Translation by Nessa F.


第 5 章 罪悪感

(page 4/4)

「なあに?」
 ハーマイオニーは、わけがわからないまま、突如としてそれまでの浮かれた気分がしぼむのを感じた。
「何かあったの?」


「もう本当にどうしたらいいのか決めかねてるんだ。ここしばらく、ドラコがらみのトラブルが多くて」


 ハーマイオニーは、返事をする前に、大きく息を吸った。
「ハリー、気にしちゃ駄目よ。どうせ、あのひとはちょっとおかしいのよ。みんなわかってるわ」


「ジニーになんらかの形で悪い影響が出なければいいんだけど」
 ハリーは心配そうな表情になった。
「時々、ジニーにあの仕事をまわしたことを、取り消せたらと思うよ。自分の仕事が忙しくて、ちゃんと考えてなかったんだ。延々と書類を処理して、提出して、処理して、提出して……。
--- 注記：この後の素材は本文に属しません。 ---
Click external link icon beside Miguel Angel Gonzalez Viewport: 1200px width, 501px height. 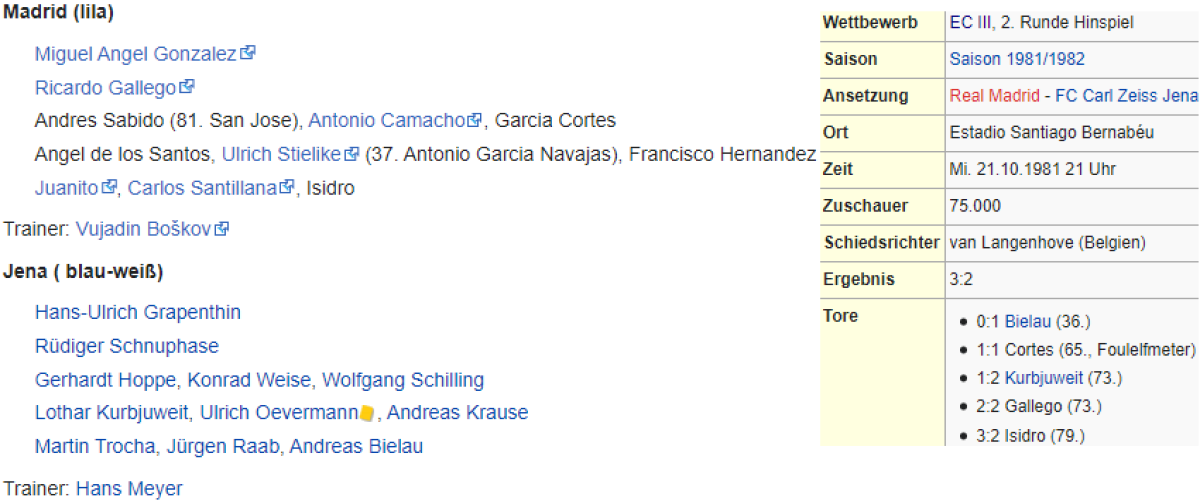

最初から、ジニーを行かせるべきじゃなかった」


「わたしの知ってるなかで、ジニーほど周囲を明るい気持ちにしてくれる子はいないわ」
 ハーマイオニーはなだめるように言った。
「もしマルフォイ家に光を入れることができるひとがいるとすれば、それはジニーよ」


「そうかもしれないけど」
 ハリーは、サラダにフォークを入れてかきまわした。
「なんだかマルフォイは、ぼくが一生、罪の意識にさいなまれながら過ごせばいいと思っているような気がするんだ!」


「ハリー、あなたはやるべきことをやっただけなのよ。あなたがいなければ――もしかして今でもまだ、ヴォルデモートが力をふるっていたかもしれないのよ」


「わかってる。でも……」


「聞いて」
 ハーマイオニーは、ハリーの両手を自分の手でやさしく包み込んだ。
「マルフォイはいろんな意味で、ちょっとノイローゼ気味なんじゃないかと思うの。彼のことはよくは知らないけど、きっと心のうちではいろんな気持ちがうずまいているはずよ。感情をぶつけられたからと言って、それが自分だけに向けられたものだとは考えないほうがいいわ」


「あいつは、嫌になるほど横柄なんだ」
 ハリーは不機嫌な声で言った。


「きみの言うように受け止めるのは、難しいよ。あいつの言うことを聞いてると、まるでぼくは……ぼくは自分が悪魔か何かみたいに思えてきて」
 ハリーは見るからに意気消沈していた。
「あのときのことを、思い出さずにはいられない……」


「お願い、そのことはもう考えないで」
 ハーマイオニーは警告するように言った。そして、おどけたようにハリーの指に唇をあてた。
「今はふたりの時間を楽しみましょう? ね?」


 ハリーはうなずいた。ふたりはさっさと夕食の残りをたいらげて、ソファに移動した。ハリーは唇でハーマイオニーの首筋をたどって、鎖骨のところに軽くキスをした。
「ああ、ハーマイオニー……」
 彼女の目を見上げて、ハリーはささやいた。


 ハーマイオニーは微笑んで頬をすりよせ、ハリーの耳元にささやきかえした。
「あと二ヶ月ね、ハリー」


 ハリーには、彼女が自分の指を見下ろした気配が感じられた。婚約指輪をはめた指だ。派手な指輪ではなかった。シンプルな金のリングに、ささやかな石がついただけ。値段ではなく、センチメンタルな意味に価値を置いた石だ。それはもともとは、ふたりで訪れた浜辺で拾ったものだった。波に洗われて表面がなめらかになった、淡いブルーの石。凍てつくようなイングランドの海辺での短い休暇はロマンティックだった。そしてある晩、暖炉の前で一緒に過ごしていたとき、ふたりはその石を磨きに出して加工し、婚約指輪に使うことを決めたのだった。


 ハーマイオニーが自分のほうに手を向けてきたので、ハリーは薄い青灰色の石が輝くのをじっと見た。その輝きは、ドラコと話し合いをしたときに、その目に宿っていた敵意を思い出させた。
「何か、ぼくにできることがあればいいのに」
 ハリーは、狂おしくささやいた。


 ハーマイオニーはきょとんとして、一瞬、自分の恋人が何を言っているのかまったく理解できていないようだった。それから、声を上げた。
「またそのくだらない話? もう、ハリーったら、正気とは思えないわ!」
 甘えるように喉を鳴らして、ハーマイオニーはハリーの首もとに顔をうずめた。
「キスして……」


 ハリーはぼんやりと彼女の髪をなで、さらに言った。
「あいつがぼくを睨みつけた、あの表情を見せたかったよ。視線でひとが殺せるなら……」


「ハリー」
 ハーマイオニーの声音が、険しくなった。


 ハリーは顔を上げて、彼女の鼻先にキスをした。
「なんだい?」


「そんなに気になるんだったら、魔法省で会議を召集するとか、ドラコに直接言うとか、すればいいじゃない。わたしじゃわからないわ」
 ハーマイオニーはいたずらっぽく微笑んだ。